• _THE PROBLEM_: Write out the lines exactly, starting with the line that contains "How do I perform: Open the かおもじ" and ending with the line that contains "[x=703, y=703]", both included.

• _DATA FOR THE TASK_:
-*-

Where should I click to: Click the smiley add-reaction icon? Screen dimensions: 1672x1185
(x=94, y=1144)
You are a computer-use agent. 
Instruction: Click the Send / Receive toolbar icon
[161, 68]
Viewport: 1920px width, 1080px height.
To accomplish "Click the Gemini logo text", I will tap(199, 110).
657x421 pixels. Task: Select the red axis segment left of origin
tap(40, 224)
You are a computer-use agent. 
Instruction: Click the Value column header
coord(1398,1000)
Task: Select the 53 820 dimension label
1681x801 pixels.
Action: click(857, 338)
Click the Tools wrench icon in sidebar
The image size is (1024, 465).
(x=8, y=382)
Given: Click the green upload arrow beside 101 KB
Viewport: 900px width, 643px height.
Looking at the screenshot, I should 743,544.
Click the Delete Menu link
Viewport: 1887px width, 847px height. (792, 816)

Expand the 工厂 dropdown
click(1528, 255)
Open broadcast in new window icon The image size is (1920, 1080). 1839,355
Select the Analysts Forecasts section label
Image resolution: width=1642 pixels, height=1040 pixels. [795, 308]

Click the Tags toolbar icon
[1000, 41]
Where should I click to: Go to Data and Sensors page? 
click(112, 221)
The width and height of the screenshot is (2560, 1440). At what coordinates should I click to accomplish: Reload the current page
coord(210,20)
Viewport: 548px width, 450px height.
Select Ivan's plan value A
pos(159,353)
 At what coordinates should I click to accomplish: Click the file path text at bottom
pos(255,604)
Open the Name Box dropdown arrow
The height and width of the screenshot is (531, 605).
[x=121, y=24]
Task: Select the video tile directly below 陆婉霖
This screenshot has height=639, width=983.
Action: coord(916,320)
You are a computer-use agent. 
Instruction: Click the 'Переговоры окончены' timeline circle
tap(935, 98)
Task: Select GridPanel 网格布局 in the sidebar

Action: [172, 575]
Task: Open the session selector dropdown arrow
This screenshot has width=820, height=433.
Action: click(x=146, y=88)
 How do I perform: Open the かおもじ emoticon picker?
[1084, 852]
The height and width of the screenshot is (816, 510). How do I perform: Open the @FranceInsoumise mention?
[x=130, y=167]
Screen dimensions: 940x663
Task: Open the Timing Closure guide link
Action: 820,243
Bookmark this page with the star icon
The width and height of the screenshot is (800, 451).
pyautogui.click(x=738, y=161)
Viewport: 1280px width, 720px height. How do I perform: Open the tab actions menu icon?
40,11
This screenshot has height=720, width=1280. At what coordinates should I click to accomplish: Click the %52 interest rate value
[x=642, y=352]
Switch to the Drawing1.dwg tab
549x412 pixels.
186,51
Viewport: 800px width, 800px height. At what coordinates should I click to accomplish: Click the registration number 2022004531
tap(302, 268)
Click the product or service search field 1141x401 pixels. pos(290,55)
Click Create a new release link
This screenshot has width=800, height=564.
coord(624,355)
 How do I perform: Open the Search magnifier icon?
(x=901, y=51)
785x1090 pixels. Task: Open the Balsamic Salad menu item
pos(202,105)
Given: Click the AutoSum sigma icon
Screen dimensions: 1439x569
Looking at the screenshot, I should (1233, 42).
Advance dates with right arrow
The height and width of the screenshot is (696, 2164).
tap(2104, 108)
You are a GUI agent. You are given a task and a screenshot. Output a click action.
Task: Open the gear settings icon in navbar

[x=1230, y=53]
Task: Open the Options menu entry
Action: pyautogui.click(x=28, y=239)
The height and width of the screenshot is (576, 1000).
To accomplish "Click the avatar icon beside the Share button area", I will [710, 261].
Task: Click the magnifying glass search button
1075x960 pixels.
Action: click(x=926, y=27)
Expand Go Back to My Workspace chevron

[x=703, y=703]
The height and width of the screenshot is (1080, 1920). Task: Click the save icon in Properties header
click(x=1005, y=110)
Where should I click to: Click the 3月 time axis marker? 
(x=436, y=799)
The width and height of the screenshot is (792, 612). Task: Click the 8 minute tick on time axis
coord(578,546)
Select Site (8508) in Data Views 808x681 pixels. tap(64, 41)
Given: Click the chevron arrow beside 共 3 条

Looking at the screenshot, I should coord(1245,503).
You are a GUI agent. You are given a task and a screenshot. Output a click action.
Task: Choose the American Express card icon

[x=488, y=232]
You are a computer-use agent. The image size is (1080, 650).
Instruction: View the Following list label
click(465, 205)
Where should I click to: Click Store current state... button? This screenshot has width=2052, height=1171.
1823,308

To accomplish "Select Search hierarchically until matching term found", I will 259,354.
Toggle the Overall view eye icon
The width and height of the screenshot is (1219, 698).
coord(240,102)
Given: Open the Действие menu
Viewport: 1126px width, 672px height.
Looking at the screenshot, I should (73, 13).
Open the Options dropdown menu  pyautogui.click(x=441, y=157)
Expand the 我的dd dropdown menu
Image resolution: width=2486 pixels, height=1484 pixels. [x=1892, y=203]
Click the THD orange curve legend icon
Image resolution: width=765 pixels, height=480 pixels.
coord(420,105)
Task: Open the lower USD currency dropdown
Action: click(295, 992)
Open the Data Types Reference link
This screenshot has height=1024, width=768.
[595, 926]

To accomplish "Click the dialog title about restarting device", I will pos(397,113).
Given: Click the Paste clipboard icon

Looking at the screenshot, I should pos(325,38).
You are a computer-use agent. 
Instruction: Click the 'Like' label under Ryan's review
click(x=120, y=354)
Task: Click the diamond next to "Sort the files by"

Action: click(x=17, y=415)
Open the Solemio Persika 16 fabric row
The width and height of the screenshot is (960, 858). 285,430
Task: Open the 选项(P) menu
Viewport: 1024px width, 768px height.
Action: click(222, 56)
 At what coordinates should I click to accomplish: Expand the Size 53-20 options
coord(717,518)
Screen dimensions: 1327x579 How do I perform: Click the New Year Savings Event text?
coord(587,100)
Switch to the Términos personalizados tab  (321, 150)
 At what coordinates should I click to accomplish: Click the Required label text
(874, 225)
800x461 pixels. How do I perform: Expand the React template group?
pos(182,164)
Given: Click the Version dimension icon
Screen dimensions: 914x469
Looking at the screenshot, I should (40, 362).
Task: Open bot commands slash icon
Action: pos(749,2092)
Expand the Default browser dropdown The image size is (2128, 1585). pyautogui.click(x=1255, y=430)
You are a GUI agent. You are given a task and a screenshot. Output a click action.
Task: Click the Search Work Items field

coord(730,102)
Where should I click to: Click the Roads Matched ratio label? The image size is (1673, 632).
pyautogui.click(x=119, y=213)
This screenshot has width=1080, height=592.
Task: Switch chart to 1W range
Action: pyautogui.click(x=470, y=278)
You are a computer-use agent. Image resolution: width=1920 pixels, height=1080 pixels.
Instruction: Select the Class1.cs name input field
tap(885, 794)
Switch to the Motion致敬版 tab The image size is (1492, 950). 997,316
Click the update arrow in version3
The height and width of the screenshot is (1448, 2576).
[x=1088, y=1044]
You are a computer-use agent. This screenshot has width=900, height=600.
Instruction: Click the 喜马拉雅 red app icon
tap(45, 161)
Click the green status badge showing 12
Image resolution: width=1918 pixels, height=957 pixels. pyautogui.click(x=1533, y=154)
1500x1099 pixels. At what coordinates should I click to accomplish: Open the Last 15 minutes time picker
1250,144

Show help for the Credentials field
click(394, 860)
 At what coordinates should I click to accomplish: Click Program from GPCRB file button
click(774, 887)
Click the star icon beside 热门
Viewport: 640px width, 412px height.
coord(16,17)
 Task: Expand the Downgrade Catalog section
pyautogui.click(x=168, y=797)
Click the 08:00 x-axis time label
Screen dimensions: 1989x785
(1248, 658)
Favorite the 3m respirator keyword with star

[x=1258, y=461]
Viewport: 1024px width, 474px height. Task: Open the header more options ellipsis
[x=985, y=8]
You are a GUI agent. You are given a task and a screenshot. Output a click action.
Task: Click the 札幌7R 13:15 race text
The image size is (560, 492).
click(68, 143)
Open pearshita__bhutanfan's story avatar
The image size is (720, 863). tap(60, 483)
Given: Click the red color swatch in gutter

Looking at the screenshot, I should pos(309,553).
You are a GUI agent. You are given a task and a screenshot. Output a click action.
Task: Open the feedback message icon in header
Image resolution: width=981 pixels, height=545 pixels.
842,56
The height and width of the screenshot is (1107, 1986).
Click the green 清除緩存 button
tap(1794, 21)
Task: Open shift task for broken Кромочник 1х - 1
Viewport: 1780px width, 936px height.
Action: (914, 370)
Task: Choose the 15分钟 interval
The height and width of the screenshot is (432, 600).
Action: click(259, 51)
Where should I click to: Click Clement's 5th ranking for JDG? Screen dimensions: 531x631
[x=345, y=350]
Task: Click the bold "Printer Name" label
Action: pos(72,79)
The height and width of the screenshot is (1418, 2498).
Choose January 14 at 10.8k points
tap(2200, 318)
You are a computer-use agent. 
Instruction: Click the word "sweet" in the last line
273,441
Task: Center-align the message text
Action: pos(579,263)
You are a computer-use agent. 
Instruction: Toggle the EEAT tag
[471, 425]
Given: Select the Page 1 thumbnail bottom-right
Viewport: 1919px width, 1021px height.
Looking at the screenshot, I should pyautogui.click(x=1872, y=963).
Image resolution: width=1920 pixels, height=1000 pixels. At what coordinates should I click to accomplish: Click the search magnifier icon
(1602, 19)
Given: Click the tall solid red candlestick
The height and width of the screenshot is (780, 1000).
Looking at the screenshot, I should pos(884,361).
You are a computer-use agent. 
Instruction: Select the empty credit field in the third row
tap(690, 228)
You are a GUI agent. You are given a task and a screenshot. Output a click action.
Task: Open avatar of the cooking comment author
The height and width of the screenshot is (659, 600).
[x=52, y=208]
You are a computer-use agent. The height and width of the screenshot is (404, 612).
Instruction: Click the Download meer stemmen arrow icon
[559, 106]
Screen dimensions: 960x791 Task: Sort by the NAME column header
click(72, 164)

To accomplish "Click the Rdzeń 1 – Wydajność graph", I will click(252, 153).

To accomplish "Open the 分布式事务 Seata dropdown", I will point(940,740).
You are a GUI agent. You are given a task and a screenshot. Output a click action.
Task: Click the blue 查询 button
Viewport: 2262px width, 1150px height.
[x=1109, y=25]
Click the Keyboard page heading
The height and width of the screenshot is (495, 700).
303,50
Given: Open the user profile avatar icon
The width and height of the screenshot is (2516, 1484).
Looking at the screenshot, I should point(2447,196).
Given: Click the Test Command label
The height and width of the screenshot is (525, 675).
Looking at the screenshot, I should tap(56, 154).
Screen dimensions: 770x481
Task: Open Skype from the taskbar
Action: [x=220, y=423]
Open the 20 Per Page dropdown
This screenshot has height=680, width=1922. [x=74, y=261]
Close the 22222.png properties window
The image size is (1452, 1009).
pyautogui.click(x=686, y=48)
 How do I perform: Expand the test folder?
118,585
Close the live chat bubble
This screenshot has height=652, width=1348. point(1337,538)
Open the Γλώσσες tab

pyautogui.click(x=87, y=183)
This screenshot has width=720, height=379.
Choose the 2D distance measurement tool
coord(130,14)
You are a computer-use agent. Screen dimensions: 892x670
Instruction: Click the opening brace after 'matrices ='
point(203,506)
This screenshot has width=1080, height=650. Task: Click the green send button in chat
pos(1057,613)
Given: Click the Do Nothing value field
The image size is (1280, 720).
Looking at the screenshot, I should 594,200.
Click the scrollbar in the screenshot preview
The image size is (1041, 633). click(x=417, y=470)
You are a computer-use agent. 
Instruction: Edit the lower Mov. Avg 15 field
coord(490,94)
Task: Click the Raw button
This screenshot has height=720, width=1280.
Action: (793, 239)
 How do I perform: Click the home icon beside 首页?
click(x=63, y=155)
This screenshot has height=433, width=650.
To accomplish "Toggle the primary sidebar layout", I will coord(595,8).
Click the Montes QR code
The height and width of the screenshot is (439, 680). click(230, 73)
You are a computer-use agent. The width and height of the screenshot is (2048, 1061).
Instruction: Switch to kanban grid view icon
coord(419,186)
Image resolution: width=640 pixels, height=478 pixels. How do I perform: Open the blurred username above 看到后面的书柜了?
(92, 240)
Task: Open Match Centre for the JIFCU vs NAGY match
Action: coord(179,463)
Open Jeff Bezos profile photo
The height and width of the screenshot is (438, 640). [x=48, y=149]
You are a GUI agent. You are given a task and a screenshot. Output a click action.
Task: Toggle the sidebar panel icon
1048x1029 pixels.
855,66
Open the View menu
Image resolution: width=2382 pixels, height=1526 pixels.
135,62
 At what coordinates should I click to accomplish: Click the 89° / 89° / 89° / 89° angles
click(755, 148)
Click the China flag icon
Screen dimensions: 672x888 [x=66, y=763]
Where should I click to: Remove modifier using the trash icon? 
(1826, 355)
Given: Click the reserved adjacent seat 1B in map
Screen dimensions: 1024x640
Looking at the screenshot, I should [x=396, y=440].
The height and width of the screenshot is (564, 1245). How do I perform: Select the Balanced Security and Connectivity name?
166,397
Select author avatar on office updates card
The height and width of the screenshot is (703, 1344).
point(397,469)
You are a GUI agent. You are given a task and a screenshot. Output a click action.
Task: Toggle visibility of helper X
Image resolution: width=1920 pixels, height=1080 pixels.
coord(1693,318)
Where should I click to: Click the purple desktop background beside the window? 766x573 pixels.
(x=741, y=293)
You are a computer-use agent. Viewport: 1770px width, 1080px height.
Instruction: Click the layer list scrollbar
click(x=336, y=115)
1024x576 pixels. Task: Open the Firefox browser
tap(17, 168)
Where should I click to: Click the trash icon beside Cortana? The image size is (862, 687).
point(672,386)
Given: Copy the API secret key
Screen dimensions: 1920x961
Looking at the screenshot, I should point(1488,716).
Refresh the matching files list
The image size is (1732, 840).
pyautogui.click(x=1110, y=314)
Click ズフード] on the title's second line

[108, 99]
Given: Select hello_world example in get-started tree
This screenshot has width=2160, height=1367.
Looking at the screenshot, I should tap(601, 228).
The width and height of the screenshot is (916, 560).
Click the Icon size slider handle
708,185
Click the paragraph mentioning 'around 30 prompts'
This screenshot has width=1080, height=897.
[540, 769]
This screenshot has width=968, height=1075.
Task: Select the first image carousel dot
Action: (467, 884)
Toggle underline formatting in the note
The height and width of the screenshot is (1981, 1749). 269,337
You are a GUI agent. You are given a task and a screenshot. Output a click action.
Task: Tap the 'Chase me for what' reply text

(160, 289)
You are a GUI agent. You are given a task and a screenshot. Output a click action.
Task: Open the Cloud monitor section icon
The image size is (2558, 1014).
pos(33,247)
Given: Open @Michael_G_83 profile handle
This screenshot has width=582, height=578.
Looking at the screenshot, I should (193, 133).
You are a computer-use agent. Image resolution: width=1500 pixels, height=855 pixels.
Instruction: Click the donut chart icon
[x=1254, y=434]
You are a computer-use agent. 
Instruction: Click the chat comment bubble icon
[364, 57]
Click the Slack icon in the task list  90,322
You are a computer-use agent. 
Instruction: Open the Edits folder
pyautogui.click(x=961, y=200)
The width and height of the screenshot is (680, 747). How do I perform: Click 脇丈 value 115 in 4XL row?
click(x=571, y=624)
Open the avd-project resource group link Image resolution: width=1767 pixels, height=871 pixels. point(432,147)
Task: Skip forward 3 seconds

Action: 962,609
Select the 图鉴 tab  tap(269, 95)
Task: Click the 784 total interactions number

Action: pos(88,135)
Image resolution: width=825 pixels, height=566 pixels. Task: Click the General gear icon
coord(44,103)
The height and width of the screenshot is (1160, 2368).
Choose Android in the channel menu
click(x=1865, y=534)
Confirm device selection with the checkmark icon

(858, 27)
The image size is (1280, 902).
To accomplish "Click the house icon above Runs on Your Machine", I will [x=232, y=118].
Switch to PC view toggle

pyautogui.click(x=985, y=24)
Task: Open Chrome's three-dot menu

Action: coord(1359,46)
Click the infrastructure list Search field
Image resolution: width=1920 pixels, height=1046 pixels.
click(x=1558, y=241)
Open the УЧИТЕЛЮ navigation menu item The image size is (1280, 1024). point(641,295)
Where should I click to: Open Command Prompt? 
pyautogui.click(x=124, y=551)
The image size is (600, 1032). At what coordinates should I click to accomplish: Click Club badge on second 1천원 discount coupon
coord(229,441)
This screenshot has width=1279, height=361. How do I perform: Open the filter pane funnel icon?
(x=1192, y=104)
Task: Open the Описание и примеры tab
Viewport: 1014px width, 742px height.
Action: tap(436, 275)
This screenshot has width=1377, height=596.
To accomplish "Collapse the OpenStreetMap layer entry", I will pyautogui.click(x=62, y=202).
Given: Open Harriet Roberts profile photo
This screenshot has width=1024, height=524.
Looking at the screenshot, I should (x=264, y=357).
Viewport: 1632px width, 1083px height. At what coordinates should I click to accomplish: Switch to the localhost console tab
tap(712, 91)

-*-

• _RESULT FOR THIS TASK_:
 How do I perform: Open the かおもじ emoticon picker?
[1084, 852]
The height and width of the screenshot is (816, 510). How do I perform: Open the @FranceInsoumise mention?
[x=130, y=167]
Screen dimensions: 940x663
Task: Open the Timing Closure guide link
Action: 820,243
Bookmark this page with the star icon
The width and height of the screenshot is (800, 451).
pyautogui.click(x=738, y=161)
Viewport: 1280px width, 720px height. How do I perform: Open the tab actions menu icon?
40,11
This screenshot has height=720, width=1280. At what coordinates should I click to accomplish: Click the %52 interest rate value
[x=642, y=352]
Switch to the Drawing1.dwg tab
549x412 pixels.
186,51
Viewport: 800px width, 800px height. At what coordinates should I click to accomplish: Click the registration number 2022004531
tap(302, 268)
Click the product or service search field 1141x401 pixels. pos(290,55)
Click Create a new release link
This screenshot has width=800, height=564.
coord(624,355)
 How do I perform: Open the Search magnifier icon?
(x=901, y=51)
785x1090 pixels. Task: Open the Balsamic Salad menu item
pos(202,105)
Given: Click the AutoSum sigma icon
Screen dimensions: 1439x569
Looking at the screenshot, I should (1233, 42).
Advance dates with right arrow
The height and width of the screenshot is (696, 2164).
tap(2104, 108)
You are a GUI agent. You are given a task and a screenshot. Output a click action.
Task: Open the gear settings icon in navbar

[x=1230, y=53]
Task: Open the Options menu entry
Action: pyautogui.click(x=28, y=239)
The height and width of the screenshot is (576, 1000).
To accomplish "Click the avatar icon beside the Share button area", I will [710, 261].
Task: Click the magnifying glass search button
1075x960 pixels.
Action: click(x=926, y=27)
Expand Go Back to My Workspace chevron

[x=703, y=703]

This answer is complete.